Stored data entries:
########
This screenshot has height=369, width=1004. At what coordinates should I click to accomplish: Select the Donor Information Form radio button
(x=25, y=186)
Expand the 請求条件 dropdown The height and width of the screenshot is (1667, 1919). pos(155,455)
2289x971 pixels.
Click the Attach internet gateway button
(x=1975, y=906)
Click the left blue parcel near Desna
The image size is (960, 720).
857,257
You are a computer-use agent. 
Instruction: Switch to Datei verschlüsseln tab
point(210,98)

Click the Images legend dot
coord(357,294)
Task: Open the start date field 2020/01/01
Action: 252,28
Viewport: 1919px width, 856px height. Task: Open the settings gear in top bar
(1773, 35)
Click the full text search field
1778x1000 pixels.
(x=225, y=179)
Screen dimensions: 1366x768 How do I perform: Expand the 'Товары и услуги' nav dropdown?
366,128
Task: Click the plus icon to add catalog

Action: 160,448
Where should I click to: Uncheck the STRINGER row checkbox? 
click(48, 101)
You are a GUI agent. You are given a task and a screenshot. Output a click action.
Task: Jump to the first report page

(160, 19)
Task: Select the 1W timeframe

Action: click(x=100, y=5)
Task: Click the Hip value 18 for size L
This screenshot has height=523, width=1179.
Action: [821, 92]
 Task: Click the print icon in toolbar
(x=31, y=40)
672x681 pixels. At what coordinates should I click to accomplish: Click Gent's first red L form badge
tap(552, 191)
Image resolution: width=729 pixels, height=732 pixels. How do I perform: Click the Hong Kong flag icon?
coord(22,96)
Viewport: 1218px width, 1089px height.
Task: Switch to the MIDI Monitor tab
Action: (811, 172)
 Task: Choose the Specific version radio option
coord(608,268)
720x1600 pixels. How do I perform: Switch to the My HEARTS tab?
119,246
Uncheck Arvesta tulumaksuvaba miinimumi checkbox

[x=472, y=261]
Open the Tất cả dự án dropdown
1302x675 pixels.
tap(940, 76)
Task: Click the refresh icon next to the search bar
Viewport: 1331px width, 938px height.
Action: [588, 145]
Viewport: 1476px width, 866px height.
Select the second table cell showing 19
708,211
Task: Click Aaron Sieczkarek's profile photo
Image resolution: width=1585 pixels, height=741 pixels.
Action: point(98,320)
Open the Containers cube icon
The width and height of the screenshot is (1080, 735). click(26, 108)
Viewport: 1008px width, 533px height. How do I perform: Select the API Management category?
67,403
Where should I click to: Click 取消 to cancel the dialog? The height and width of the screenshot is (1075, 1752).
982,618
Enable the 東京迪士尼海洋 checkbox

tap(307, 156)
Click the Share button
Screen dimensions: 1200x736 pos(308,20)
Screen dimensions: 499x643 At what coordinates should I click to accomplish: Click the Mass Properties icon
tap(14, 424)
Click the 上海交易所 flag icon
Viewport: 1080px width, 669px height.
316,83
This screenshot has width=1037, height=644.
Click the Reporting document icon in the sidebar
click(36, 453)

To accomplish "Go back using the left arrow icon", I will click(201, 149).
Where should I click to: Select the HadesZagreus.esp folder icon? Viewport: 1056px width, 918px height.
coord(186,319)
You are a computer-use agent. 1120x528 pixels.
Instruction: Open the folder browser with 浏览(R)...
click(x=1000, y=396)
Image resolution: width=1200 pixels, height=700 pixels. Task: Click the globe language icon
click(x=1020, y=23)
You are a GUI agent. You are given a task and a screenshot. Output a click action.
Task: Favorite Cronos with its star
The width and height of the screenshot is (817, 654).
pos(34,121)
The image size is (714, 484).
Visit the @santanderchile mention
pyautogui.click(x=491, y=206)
########
#### [Problem to solve]
The data must be retyped in full, exactly as it reads.

#### [Result of this task]
This screenshot has height=369, width=1004. At what coordinates should I click to accomplish: Select the Donor Information Form radio button
(x=25, y=186)
Expand the 請求条件 dropdown The height and width of the screenshot is (1667, 1919). pos(155,455)
2289x971 pixels.
Click the Attach internet gateway button
(x=1975, y=906)
Click the left blue parcel near Desna
The image size is (960, 720).
857,257
You are a computer-use agent. 
Instruction: Switch to Datei verschlüsseln tab
point(210,98)

Click the Images legend dot
coord(357,294)
Task: Open the start date field 2020/01/01
Action: 252,28
Viewport: 1919px width, 856px height. Task: Open the settings gear in top bar
(1773, 35)
Click the full text search field
1778x1000 pixels.
(x=225, y=179)
Screen dimensions: 1366x768 How do I perform: Expand the 'Товары и услуги' nav dropdown?
366,128
Task: Click the plus icon to add catalog

Action: 160,448
Where should I click to: Uncheck the STRINGER row checkbox? 
click(48, 101)
You are a GUI agent. You are given a task and a screenshot. Output a click action.
Task: Jump to the first report page

(160, 19)
Task: Select the 1W timeframe

Action: click(x=100, y=5)
Task: Click the Hip value 18 for size L
This screenshot has height=523, width=1179.
Action: [821, 92]
 Task: Click the print icon in toolbar
(x=31, y=40)
672x681 pixels. At what coordinates should I click to accomplish: Click Gent's first red L form badge
tap(552, 191)
Image resolution: width=729 pixels, height=732 pixels. How do I perform: Click the Hong Kong flag icon?
coord(22,96)
Viewport: 1218px width, 1089px height.
Task: Switch to the MIDI Monitor tab
Action: (811, 172)
 Task: Choose the Specific version radio option
coord(608,268)
720x1600 pixels. How do I perform: Switch to the My HEARTS tab?
119,246
Uncheck Arvesta tulumaksuvaba miinimumi checkbox

[x=472, y=261]
Open the Tất cả dự án dropdown
1302x675 pixels.
tap(940, 76)
Task: Click the refresh icon next to the search bar
Viewport: 1331px width, 938px height.
Action: [588, 145]
Viewport: 1476px width, 866px height.
Select the second table cell showing 19
708,211
Task: Click Aaron Sieczkarek's profile photo
Image resolution: width=1585 pixels, height=741 pixels.
Action: point(98,320)
Open the Containers cube icon
The width and height of the screenshot is (1080, 735). click(26, 108)
Viewport: 1008px width, 533px height. How do I perform: Select the API Management category?
67,403
Where should I click to: Click 取消 to cancel the dialog? The height and width of the screenshot is (1075, 1752).
982,618
Enable the 東京迪士尼海洋 checkbox

tap(307, 156)
Click the Share button
Screen dimensions: 1200x736 pos(308,20)
Screen dimensions: 499x643 At what coordinates should I click to accomplish: Click the Mass Properties icon
tap(14, 424)
Click the 上海交易所 flag icon
Viewport: 1080px width, 669px height.
316,83
This screenshot has width=1037, height=644.
Click the Reporting document icon in the sidebar
click(36, 453)

To accomplish "Go back using the left arrow icon", I will click(201, 149).
Where should I click to: Select the HadesZagreus.esp folder icon? Viewport: 1056px width, 918px height.
coord(186,319)
You are a computer-use agent. 1120x528 pixels.
Instruction: Open the folder browser with 浏览(R)...
click(x=1000, y=396)
Image resolution: width=1200 pixels, height=700 pixels. Task: Click the globe language icon
click(x=1020, y=23)
You are a GUI agent. You are given a task and a screenshot. Output a click action.
Task: Favorite Cronos with its star
The width and height of the screenshot is (817, 654).
pos(34,121)
The image size is (714, 484).
Visit the @santanderchile mention
pyautogui.click(x=491, y=206)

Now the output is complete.